◆ What you have to do
The expected answer is the complete listing, reproduced character for character.

◆ Provided records
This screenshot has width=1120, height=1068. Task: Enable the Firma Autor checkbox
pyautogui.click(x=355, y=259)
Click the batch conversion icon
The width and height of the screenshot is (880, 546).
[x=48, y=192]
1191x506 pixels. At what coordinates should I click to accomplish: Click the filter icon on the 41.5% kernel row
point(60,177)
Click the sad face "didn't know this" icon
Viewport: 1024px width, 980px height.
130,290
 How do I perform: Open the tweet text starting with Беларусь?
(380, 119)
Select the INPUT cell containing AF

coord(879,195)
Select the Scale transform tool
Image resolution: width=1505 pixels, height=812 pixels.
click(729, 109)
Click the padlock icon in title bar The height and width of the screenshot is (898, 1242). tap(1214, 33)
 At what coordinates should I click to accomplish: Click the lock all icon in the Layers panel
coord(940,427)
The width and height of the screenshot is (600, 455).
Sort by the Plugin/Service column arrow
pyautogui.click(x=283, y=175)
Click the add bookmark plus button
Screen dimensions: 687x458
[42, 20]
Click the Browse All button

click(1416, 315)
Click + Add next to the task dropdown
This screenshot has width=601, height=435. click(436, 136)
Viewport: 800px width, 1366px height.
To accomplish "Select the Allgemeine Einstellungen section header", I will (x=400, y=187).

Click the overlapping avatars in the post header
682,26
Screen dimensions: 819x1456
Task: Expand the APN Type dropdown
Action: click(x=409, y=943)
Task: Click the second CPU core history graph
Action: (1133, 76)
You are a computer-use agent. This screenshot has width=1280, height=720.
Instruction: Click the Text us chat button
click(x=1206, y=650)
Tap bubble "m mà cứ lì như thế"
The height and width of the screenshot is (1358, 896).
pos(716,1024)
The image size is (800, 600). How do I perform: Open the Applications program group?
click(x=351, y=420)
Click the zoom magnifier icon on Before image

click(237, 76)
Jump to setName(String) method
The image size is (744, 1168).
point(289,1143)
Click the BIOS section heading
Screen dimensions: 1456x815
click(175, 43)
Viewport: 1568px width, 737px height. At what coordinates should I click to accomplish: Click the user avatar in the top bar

◆ The answer
This screenshot has width=1120, height=1068. Task: Enable the Firma Autor checkbox
pyautogui.click(x=355, y=259)
Click the batch conversion icon
The width and height of the screenshot is (880, 546).
[x=48, y=192]
1191x506 pixels. At what coordinates should I click to accomplish: Click the filter icon on the 41.5% kernel row
point(60,177)
Click the sad face "didn't know this" icon
Viewport: 1024px width, 980px height.
130,290
 How do I perform: Open the tweet text starting with Беларусь?
(380, 119)
Select the INPUT cell containing AF

coord(879,195)
Select the Scale transform tool
Image resolution: width=1505 pixels, height=812 pixels.
click(729, 109)
Click the padlock icon in title bar The height and width of the screenshot is (898, 1242). tap(1214, 33)
 At what coordinates should I click to accomplish: Click the lock all icon in the Layers panel
coord(940,427)
The width and height of the screenshot is (600, 455).
Sort by the Plugin/Service column arrow
pyautogui.click(x=283, y=175)
Click the add bookmark plus button
Screen dimensions: 687x458
[42, 20]
Click the Browse All button

click(1416, 315)
Click + Add next to the task dropdown
This screenshot has width=601, height=435. click(436, 136)
Viewport: 800px width, 1366px height.
To accomplish "Select the Allgemeine Einstellungen section header", I will (x=400, y=187).

Click the overlapping avatars in the post header
682,26
Screen dimensions: 819x1456
Task: Expand the APN Type dropdown
Action: click(x=409, y=943)
Task: Click the second CPU core history graph
Action: (1133, 76)
You are a computer-use agent. This screenshot has width=1280, height=720.
Instruction: Click the Text us chat button
click(x=1206, y=650)
Tap bubble "m mà cứ lì như thế"
The height and width of the screenshot is (1358, 896).
pos(716,1024)
The image size is (800, 600). How do I perform: Open the Applications program group?
click(x=351, y=420)
Click the zoom magnifier icon on Before image

click(237, 76)
Jump to setName(String) method
The image size is (744, 1168).
point(289,1143)
Click the BIOS section heading
Screen dimensions: 1456x815
click(175, 43)
Viewport: 1568px width, 737px height. At what coordinates should I click to accomplish: Click the user avatar in the top bar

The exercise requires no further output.